#### [Task]
Below, pull out the part of the records that opens with the line containing "Click the Step1 heading" and closes with the line containing "click(x=82, y=216)", and reproduce it word for word with both of those lines included.

☆ ☆ ☆ ☆ ☆

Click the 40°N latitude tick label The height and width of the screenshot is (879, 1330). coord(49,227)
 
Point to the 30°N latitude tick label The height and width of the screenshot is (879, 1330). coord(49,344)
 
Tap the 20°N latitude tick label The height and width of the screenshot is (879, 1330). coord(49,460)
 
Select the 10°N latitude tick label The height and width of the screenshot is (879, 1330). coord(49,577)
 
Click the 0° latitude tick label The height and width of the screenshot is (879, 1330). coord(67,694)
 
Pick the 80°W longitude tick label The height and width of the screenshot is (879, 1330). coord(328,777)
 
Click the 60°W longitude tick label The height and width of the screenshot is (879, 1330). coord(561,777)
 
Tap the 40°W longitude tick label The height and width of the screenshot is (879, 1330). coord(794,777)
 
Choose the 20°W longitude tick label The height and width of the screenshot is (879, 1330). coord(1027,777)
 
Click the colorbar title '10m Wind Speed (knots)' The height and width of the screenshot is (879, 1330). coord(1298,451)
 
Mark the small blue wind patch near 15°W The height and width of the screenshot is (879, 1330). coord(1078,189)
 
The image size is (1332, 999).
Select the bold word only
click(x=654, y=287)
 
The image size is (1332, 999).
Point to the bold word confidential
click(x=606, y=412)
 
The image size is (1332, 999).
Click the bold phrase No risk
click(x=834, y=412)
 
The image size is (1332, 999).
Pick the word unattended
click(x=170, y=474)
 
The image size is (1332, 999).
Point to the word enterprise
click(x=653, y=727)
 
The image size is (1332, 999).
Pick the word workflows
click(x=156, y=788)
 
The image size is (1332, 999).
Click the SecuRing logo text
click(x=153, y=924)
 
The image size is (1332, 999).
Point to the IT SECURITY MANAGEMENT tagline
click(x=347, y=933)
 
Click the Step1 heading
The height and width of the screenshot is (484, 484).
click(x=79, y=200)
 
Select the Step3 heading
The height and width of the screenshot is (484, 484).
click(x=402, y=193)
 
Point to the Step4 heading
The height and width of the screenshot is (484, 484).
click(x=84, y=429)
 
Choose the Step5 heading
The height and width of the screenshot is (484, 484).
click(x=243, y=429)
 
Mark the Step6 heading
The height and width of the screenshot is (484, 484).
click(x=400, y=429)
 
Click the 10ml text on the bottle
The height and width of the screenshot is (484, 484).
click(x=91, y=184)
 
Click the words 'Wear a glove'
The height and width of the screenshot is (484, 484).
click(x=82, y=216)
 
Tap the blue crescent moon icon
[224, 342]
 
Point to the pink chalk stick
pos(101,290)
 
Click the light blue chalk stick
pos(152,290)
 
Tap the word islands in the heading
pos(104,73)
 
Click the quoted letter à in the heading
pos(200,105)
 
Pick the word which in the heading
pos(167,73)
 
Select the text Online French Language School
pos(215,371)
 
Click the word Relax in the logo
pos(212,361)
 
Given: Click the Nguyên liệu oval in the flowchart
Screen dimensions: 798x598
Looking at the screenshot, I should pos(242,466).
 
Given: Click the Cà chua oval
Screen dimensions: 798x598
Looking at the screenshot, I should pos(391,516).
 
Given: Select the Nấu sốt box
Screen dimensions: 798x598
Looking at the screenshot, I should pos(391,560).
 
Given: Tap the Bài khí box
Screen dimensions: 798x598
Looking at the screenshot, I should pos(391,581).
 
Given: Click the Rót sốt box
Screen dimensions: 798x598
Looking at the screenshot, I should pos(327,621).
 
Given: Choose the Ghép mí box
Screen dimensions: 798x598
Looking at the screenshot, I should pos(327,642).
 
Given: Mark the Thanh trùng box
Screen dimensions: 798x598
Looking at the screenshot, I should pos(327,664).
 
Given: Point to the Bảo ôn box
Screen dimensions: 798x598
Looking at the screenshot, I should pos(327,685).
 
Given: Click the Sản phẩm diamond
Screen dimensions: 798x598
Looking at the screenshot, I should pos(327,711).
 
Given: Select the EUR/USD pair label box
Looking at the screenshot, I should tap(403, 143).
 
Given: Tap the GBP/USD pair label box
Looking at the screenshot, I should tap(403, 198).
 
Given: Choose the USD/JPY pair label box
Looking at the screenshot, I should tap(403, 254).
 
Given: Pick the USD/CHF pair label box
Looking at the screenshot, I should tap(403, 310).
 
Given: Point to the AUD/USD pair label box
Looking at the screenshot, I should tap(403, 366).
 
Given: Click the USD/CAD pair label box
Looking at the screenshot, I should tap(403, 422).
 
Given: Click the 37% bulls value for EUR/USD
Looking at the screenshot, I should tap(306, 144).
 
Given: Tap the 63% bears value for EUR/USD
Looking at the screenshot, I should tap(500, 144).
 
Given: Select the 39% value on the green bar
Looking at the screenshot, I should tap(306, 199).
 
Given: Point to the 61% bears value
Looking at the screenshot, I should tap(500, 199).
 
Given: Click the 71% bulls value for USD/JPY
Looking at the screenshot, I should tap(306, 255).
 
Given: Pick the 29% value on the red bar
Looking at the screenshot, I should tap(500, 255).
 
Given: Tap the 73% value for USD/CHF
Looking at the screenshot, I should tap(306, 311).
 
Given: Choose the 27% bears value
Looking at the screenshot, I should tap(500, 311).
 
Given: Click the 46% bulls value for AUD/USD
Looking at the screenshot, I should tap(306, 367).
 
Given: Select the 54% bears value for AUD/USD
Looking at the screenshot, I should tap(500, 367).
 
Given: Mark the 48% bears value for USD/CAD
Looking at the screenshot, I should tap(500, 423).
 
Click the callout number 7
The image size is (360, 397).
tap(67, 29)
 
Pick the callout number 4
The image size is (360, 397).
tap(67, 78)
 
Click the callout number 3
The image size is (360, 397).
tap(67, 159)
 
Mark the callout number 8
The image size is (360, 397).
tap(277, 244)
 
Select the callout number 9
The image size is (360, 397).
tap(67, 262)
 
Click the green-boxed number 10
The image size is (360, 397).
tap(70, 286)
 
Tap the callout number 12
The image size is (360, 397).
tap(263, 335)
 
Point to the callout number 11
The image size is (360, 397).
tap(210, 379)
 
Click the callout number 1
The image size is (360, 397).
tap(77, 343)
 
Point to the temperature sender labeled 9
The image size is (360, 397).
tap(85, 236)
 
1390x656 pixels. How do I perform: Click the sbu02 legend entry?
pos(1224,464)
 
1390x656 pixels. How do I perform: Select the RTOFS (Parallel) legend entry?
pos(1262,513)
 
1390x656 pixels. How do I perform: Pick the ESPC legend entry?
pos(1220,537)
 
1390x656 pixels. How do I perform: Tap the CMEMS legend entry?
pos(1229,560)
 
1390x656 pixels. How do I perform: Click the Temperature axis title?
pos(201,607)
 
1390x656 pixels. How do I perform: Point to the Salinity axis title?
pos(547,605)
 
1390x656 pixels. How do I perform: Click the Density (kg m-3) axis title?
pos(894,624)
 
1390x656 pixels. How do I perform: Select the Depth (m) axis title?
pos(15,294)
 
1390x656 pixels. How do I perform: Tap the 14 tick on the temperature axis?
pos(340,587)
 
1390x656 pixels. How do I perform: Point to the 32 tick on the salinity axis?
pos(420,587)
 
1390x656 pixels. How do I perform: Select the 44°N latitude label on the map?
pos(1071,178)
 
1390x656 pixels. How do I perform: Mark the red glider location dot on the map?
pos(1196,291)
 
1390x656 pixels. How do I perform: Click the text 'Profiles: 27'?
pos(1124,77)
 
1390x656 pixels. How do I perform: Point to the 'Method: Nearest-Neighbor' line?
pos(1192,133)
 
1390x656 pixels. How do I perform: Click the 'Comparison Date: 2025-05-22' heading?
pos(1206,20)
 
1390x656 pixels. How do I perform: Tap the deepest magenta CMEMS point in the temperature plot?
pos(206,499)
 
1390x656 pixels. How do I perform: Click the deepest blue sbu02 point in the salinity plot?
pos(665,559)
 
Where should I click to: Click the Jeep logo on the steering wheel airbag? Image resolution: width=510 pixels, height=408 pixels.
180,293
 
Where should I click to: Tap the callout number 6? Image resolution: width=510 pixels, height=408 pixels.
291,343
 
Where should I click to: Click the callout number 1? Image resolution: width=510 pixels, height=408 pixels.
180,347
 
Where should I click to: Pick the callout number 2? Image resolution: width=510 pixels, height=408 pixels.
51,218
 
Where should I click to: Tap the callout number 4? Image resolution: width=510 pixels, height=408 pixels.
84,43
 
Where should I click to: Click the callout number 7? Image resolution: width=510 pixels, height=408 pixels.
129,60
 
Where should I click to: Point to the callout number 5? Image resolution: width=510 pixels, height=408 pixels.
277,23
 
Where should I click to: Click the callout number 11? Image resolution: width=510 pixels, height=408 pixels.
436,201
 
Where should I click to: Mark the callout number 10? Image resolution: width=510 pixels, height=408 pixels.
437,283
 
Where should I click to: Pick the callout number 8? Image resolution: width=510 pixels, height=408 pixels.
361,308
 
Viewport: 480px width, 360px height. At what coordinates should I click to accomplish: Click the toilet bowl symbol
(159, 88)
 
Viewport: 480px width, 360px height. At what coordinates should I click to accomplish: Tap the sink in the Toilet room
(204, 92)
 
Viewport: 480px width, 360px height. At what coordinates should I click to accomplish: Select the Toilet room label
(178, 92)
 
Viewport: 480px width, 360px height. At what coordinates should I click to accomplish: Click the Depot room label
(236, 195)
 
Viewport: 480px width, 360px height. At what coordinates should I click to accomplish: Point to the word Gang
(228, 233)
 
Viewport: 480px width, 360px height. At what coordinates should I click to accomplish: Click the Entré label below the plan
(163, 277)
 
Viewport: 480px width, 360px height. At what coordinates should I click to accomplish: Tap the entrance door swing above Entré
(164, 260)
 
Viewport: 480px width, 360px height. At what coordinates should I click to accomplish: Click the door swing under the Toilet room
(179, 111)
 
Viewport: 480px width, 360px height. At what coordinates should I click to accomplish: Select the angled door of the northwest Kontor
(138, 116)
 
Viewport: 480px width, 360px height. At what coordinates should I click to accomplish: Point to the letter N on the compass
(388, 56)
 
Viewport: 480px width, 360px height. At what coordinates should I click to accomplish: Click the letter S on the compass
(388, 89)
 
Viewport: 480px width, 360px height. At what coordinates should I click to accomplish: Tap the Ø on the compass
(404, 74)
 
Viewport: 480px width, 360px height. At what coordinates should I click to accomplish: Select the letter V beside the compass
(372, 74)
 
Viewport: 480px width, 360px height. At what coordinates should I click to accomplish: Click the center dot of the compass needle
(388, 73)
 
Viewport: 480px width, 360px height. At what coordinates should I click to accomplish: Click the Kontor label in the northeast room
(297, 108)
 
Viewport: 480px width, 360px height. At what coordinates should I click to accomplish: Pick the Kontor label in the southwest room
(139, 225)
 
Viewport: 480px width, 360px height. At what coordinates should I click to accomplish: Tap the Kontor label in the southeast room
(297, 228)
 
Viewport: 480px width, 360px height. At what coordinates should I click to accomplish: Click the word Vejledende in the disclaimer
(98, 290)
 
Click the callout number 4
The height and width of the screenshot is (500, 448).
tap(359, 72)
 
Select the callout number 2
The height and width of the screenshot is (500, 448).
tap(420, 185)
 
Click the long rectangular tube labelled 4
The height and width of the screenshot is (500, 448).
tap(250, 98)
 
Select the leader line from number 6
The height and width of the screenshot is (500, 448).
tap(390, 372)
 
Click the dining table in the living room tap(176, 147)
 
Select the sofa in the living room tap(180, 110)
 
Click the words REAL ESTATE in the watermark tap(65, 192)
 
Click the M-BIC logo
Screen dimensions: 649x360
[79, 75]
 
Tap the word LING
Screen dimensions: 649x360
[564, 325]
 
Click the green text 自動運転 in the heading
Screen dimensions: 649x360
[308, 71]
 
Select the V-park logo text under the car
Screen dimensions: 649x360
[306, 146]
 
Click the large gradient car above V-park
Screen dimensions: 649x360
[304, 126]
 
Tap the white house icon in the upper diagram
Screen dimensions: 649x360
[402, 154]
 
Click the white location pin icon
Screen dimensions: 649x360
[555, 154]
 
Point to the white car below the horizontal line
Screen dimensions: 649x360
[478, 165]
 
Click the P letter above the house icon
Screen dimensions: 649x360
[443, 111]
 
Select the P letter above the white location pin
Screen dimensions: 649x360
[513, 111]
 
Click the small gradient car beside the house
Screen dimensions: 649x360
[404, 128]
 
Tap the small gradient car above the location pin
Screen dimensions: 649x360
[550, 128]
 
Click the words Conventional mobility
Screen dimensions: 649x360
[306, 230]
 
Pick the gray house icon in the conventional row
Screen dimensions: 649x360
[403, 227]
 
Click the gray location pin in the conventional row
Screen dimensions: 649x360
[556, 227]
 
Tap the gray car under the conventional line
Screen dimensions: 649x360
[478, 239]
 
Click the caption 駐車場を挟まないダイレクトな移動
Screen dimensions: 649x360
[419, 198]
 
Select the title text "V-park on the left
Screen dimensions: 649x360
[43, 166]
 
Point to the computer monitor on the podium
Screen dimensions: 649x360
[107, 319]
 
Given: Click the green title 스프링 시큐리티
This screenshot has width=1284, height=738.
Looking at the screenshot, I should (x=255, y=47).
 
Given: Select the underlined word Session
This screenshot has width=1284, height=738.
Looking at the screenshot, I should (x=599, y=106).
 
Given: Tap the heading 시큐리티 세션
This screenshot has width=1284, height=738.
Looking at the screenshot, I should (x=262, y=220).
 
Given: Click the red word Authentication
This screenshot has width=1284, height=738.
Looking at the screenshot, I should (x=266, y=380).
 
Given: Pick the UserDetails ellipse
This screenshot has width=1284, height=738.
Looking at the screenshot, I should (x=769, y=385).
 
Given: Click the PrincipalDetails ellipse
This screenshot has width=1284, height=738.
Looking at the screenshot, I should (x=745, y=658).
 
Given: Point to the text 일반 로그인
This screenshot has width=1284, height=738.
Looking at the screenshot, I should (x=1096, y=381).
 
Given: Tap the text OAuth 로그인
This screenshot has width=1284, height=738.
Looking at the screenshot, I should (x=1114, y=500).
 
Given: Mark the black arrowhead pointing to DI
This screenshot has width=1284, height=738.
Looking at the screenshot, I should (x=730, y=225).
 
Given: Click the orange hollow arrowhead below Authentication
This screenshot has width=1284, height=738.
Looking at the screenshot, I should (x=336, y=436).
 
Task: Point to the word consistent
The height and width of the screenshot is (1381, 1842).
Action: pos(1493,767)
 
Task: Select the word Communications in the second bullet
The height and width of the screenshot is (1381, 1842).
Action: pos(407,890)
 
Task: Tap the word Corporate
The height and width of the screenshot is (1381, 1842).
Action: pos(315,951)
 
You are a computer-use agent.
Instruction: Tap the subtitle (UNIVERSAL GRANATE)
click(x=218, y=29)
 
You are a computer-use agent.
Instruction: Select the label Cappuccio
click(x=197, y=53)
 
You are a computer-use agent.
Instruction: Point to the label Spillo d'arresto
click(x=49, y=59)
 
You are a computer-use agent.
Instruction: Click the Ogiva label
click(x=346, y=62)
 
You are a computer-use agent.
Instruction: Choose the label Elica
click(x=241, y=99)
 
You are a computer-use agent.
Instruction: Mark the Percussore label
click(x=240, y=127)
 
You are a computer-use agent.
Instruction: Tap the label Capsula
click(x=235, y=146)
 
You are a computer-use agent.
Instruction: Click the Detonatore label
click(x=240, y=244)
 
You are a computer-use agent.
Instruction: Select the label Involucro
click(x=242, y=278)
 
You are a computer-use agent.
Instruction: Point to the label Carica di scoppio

☆ ☆ ☆ ☆ ☆

#### [Reply to the exercise]
Click the Step1 heading
The height and width of the screenshot is (484, 484).
click(x=79, y=200)
 
Select the Step3 heading
The height and width of the screenshot is (484, 484).
click(x=402, y=193)
 
Point to the Step4 heading
The height and width of the screenshot is (484, 484).
click(x=84, y=429)
 
Choose the Step5 heading
The height and width of the screenshot is (484, 484).
click(x=243, y=429)
 
Mark the Step6 heading
The height and width of the screenshot is (484, 484).
click(x=400, y=429)
 
Click the 10ml text on the bottle
The height and width of the screenshot is (484, 484).
click(x=91, y=184)
 
Click the words 'Wear a glove'
The height and width of the screenshot is (484, 484).
click(x=82, y=216)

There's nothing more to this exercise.